Il secondo lungometraggio di Agosti s’inserisce nella new wave autoriale sessantottina che incanalava il contestatario spirito del tempo in una mediazione artistica, spesso emancipata rispetto al realismo, maggiormente tesa all’allegoria (Nel nome del padre di Marco Bellocchio, Strategia del ragno di Bernardo Bertolucci), al fantastico (H2S di Roberto Faenza, Sotto il segno dello scorpione di Paolo e Vittorio Taviani), al racconto distopico (I cannibali di Liliana Cavani). Tra questi film, N. P. è probabilmente il meno conosciuto e celebrato, non per demeriti ma perché sostanzialmente invisibile nonostante il coinvolgimento di tre star europee: lo spagnolo Francisco Rabal, habitué del nostro cinema; la svedese Ingrid Thulin, che compare generosamente soltanto in due scene; e la greca Irene Papas, pagata mezzo milione a fronte di un cachet solitamente vicino al miliardo (tuttavia Agosti ha rivelato che alla fine delle riprese la diva restituì i soldi).

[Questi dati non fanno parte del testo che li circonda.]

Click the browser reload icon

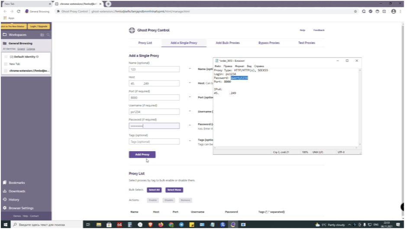point(19,11)
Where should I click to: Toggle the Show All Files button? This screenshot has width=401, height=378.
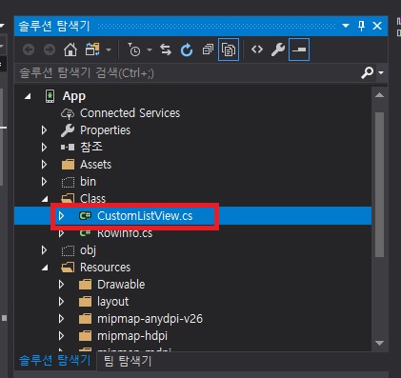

Sarà forse una suggestione suggerita dalla presenza di quest’ultima, ma N. P. vanta qualche affinità con Z. di Costa-Gravas: il titolo con le lettere puntate, la divisione tra “buoni” e “cattivi”, la pregevole confezione, la musica incalzante (di un Nicola Piovani alle prime armi), la dimensione spettacolare, il valore politico, il principio solidale nella realizzazione. Sarebbe però miope accostarlo al caposaldo franco-algerino, perché Z. denuncia ciò che era accaduto in Grecia a mo’ di monito mentre N. P. ipotizza ciò che potrebbe accadere in un’Italia futuribile metafora del mondo automatizzato – quindi disumanizzato.
La storia è quella di un ingegnere, a capo dell’industrie riunite, che, avendo progettato un sistema di conversione dei rifiuti in cibo, viene sequestrato e privato della memoria e della parola. Incapace di comunicare e relazionarsi, è accolto da una famiglia della periferia, composta da uomini inoccupati a cui lo Stato garantisce un cospicuo sussidio allorquando non servono più in quanto forza lavoro. Il responsabile della meccanizzazione si ritrova così a vivere nella fascia sociale più colpita dall’(ab)uso della sua invenzione, diventando altresì vittima astante degli assurdi effetti che ne conseguono (come la messa meccanizzata, con la voce di Marco Bellocchio che ripete la liturgia all’infinito).
L’apologo anticipa effettivamente gli umori, nonché alcuni eventi, del decennio più infuocato della storia recente, dal brigatismo allo stragismo, e non rinuncia ad evocare segreti di Stato del passato prossimo (per esempio l’incidente aereo in cui perì Enrico Mattei), in una prospettiva che, sotto l’angoscia sconvolgente della catastrofe incipiente, accusa la classe dirigente di caldeggiare la scomparsa, finanche fisica, della classe operaia. Agosti, virtuoso del montaggio, dirige con un approccio cronachistico, pur senza negarsi uno sguardo alienato, allucinato, sbilenco, concentrato sul particolare, tra l’altro rivelando negli esterni una forte attenzione estetica per l’urbanistica che rafforza visivamente la profondità e l’ampiezza del suo discorso politico, da leggere comunque come capitolo di un’opera tutt’ora in lavorazione.